In the intensive care phase, the principles of treatment should not differ significantly from the one recommended for the management of ARDS. However, great attention should be paid to the setting of PEEP, as the prerequisites for PEEP effectiveness (i.e. lung oedema or atelectasis) are present only in the intermediate phases of COVID-19 disease, and are less prevalent in the very early or very late phases. Ideally, a careful monitoring of the hemodynamic and the respiratory system mechanics could guide the most appropriate ventilator treatment in a given patient.

Extracorporeal support

Extracorporeal membrane oxygenation (ECMO) has been used in around 3% of patients with severe COVID-19. Although often life-saving, ECMO represents a form of support that buys time to allow healing and recovery – sometimes after several weeks – or to determine the potential reversibility of the lung injury. The current survival in patients that receive ECMOis 51% [99]. However, several factors play an important role, including pre-existing comorbidities, type of ECMO support (veno-venous versus veno-arterial or hybrid) [100, 101] and, importantly, the case volume [101, 102] and experience of the ECMO centre. Ultimately, the determination of irreversibility and consideration of withdrawal of organ support or consideration of lung transplant, despite some initial encouraging results [101, 103], is extremely difficult particularly during pandemic times, and requires longer term data.

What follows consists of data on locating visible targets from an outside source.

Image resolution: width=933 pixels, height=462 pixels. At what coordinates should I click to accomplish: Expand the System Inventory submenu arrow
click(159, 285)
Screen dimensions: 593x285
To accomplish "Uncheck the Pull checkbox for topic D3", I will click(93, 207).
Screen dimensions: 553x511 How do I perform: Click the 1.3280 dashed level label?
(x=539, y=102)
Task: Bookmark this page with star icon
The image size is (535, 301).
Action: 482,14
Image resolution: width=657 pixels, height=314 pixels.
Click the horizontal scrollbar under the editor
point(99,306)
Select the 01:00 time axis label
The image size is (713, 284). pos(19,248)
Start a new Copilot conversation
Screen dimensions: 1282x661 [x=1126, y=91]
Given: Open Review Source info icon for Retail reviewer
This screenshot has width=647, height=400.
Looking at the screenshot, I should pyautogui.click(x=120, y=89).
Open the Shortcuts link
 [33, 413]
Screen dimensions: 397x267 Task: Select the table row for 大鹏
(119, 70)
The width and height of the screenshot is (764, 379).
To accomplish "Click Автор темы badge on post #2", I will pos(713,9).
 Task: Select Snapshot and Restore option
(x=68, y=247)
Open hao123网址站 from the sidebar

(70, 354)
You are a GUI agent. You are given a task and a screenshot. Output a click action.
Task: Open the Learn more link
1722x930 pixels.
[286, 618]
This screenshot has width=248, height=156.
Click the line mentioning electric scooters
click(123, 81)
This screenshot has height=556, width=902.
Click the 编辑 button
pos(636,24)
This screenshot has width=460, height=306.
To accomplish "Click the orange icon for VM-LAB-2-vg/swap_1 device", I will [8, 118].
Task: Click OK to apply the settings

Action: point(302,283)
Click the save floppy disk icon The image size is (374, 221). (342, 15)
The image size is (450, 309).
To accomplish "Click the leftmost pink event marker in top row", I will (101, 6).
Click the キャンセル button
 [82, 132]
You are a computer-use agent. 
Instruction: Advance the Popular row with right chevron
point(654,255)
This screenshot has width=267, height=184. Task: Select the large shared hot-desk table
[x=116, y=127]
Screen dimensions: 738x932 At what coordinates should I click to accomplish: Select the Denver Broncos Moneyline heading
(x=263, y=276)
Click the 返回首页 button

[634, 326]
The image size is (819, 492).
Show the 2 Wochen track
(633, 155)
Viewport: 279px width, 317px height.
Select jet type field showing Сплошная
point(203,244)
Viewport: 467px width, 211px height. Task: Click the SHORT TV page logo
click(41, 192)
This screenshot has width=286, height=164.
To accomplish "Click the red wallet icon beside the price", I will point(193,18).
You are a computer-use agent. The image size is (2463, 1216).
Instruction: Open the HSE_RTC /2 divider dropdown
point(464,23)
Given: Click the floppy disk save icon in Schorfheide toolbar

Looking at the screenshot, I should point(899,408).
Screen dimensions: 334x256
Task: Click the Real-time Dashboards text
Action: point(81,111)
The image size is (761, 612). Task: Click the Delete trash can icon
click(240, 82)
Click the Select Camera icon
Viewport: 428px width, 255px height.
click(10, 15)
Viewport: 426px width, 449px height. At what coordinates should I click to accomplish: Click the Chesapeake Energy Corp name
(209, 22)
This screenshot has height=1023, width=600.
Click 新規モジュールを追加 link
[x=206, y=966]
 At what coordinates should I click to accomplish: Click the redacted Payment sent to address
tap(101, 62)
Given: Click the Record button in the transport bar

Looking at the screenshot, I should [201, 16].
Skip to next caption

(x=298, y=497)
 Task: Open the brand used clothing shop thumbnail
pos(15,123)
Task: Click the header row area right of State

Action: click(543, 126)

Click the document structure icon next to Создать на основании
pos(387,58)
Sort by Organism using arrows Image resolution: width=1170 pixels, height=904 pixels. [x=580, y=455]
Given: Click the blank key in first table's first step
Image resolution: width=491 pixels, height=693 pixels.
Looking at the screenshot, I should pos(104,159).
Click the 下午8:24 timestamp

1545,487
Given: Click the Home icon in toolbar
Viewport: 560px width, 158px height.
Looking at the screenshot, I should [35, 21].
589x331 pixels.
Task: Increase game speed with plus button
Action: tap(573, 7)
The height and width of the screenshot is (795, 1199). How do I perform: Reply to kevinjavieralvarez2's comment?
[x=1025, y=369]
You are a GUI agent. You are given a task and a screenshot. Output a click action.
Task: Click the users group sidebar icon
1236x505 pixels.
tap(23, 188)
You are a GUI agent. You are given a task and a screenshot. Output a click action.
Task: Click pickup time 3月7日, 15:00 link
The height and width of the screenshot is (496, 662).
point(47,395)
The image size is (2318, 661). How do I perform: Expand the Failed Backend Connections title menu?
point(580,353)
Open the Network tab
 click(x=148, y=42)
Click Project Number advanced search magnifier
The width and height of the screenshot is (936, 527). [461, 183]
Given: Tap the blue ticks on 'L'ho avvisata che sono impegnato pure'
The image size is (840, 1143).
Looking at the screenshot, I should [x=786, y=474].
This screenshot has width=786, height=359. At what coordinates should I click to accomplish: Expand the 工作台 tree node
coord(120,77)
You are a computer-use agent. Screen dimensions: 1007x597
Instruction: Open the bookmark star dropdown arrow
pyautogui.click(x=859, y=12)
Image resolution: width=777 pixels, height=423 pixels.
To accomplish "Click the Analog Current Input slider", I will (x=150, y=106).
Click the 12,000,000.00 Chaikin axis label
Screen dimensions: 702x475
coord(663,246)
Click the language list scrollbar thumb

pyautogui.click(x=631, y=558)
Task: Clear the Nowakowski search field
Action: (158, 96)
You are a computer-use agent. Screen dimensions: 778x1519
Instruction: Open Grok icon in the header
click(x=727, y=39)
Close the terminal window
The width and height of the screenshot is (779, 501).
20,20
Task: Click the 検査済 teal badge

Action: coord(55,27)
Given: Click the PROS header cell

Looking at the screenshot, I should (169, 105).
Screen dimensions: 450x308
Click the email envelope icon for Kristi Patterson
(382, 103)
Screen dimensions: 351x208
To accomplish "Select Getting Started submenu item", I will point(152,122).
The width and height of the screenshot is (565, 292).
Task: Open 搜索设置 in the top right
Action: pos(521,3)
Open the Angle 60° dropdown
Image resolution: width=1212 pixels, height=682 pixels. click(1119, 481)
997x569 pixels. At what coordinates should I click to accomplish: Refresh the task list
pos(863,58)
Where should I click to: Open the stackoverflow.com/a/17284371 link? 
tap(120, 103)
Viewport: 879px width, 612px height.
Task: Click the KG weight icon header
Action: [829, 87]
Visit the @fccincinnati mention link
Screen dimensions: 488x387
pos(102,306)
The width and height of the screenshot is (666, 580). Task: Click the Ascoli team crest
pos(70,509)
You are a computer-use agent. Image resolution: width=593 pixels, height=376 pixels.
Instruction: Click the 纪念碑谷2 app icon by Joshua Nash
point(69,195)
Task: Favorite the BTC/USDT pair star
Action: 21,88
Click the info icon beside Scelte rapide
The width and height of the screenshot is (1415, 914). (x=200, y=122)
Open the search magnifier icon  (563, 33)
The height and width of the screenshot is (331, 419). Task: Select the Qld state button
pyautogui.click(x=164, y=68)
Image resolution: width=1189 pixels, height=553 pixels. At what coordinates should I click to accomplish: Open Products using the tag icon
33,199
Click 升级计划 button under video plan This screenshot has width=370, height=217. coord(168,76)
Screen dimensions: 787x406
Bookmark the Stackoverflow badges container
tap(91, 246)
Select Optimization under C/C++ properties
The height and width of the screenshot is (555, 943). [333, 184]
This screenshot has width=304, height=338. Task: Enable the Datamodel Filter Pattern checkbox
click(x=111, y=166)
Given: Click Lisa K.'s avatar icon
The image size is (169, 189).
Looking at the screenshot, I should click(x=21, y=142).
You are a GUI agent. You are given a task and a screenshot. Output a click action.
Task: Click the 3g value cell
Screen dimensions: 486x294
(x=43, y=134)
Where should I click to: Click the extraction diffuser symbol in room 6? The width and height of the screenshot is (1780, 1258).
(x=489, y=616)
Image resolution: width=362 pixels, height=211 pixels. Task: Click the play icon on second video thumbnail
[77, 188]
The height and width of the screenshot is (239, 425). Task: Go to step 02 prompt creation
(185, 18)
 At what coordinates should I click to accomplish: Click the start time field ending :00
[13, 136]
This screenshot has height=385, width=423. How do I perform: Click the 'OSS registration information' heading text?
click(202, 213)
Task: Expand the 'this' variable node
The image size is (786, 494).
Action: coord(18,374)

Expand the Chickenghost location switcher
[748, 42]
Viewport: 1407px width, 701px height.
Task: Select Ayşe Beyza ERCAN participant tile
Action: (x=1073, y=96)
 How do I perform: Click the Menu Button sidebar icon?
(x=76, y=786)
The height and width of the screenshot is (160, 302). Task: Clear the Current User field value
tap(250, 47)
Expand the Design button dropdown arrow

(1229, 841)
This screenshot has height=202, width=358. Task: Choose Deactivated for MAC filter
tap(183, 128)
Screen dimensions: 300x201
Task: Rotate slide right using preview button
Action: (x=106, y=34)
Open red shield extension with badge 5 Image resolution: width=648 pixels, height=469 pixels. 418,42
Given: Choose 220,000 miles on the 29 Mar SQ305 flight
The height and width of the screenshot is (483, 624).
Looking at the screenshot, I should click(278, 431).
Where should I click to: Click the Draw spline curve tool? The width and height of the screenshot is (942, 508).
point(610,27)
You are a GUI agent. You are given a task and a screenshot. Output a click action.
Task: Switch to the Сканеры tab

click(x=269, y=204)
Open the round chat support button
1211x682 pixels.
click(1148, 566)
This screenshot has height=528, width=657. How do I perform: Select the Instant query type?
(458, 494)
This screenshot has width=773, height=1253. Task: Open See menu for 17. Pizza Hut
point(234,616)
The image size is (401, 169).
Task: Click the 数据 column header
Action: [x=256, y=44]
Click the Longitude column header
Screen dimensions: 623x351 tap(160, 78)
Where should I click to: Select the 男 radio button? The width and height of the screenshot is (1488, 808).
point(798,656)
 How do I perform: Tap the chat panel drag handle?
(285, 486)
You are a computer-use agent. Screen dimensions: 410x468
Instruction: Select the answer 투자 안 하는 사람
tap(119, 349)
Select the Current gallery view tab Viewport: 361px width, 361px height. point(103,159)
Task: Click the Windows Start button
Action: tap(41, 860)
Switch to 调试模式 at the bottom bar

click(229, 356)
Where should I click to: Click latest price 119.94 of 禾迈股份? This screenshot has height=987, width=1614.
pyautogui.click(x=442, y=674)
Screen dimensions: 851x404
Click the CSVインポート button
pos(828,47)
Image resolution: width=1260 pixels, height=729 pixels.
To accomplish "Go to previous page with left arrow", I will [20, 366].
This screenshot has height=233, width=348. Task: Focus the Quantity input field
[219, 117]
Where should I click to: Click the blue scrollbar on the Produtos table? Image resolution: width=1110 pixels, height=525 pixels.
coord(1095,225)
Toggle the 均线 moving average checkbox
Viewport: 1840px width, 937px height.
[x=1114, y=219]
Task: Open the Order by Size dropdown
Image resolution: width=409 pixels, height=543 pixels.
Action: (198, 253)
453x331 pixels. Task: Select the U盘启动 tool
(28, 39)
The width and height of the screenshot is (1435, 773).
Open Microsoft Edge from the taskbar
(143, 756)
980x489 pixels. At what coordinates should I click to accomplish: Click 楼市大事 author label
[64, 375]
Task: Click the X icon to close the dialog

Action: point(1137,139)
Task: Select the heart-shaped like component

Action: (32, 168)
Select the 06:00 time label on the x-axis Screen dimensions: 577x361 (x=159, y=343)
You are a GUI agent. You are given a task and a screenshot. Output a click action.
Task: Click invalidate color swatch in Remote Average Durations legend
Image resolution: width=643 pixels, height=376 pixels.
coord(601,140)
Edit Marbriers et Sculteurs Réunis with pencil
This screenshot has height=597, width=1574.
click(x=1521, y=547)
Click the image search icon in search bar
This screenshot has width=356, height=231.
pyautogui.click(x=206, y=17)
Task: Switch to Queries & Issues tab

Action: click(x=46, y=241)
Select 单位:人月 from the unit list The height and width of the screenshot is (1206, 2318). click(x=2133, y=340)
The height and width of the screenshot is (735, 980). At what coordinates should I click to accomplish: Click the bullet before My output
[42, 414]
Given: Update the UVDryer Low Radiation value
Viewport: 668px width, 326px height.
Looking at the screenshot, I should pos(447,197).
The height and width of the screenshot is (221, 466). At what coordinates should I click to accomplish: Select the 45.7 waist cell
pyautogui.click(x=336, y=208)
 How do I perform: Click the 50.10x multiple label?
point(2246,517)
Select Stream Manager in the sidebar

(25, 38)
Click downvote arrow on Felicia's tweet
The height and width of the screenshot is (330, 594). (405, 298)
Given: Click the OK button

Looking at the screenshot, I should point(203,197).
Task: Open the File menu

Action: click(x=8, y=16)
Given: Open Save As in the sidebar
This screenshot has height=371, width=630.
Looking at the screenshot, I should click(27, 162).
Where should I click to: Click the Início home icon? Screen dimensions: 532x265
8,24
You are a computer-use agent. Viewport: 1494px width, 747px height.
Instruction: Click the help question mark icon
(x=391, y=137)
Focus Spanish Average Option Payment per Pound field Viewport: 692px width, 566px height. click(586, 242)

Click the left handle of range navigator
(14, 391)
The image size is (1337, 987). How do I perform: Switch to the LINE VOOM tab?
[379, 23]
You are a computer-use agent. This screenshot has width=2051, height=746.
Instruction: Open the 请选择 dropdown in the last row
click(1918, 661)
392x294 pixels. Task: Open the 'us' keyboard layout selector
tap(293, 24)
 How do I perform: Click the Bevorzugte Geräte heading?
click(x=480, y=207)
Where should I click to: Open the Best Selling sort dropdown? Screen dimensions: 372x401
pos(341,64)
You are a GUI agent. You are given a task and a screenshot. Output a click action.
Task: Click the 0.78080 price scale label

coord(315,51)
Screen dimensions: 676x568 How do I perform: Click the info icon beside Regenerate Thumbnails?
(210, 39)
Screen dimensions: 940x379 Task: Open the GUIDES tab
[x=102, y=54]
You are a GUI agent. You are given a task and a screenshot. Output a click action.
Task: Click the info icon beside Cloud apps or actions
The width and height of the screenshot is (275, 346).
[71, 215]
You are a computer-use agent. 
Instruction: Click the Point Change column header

Conclusions and final remarks

In figure 3 we summarise the time course of the evolution of COVID-19 we have observed, highlighting possible controversies. Let's first state that COVID-19 disease is not at all a “heterogeneous disease” as we do not know of, nor have we experienced, of any other condition in which thousands of the patients were so similar at a given and specific phase of the disease. On the contrary, heterogeneity is generated by the inclusion of patients with the same disease but at different stages of evolution along a largely homogeneous disease trajectory [104]. Having said that, the pathoanatomy of unresolving disease progresses from an inflamed non-oedematous, non-atelectatic lung to one having an increased oedema and atelectasis phase, eventually to shift toward a fibrotic lung structure in the late phase. These pathoanatomical changes are associated with progressive changes of gas volumes and respiratory mechanics. Obviously, if time is not taken in consideration, reports about compliance values of these patients and other characteristics appear conflicting. The P_aCO2 and the response to common manoeuvres for recruitment such as raising PEEP and prone positioning change with time; it is also very likely that the mechanisms underlying the oxygenation impairment change with time: from primary V′_A/Q′ maldistribution, to primary true shunt alterations when oedema increases and COVID-19 disease progresses. It is possible that further improvement in respiratory treatment – which are primarily based on avoidance of further complications (e.g. super-infections, sepsis, barotrauma etc.) instead of inventing miracle solutions – would require a better understating of the underlying mechanisms. These in turn, need more frequent and focused attention to respiratory monitoring as a guide to optimal and timely treatment.

FIGURE 3.

Summary of COVID-19 pathophysiology time course of patients who fail to improve. Atelectasis/recruitability progressively increase during the disease course until a later phase, characterised by fibrosis development. These anatomical changes are associated with a progressive decrease of respiratory system compliance, same or higher ventilation and a decreased P_aCO2. Note that oxygenation does not change remarkably during the disease course, although, the mechanisms of hypoxaemia are likely to shift from V′_A/Q′ misdistribution to true shunt. ED: emergency department; HDU: high-dependency unit; ICU: intensive care unit; P_aCO2: arterial carbon dioxide tension; V′_A/Q′: ventilation/perfusion ratio.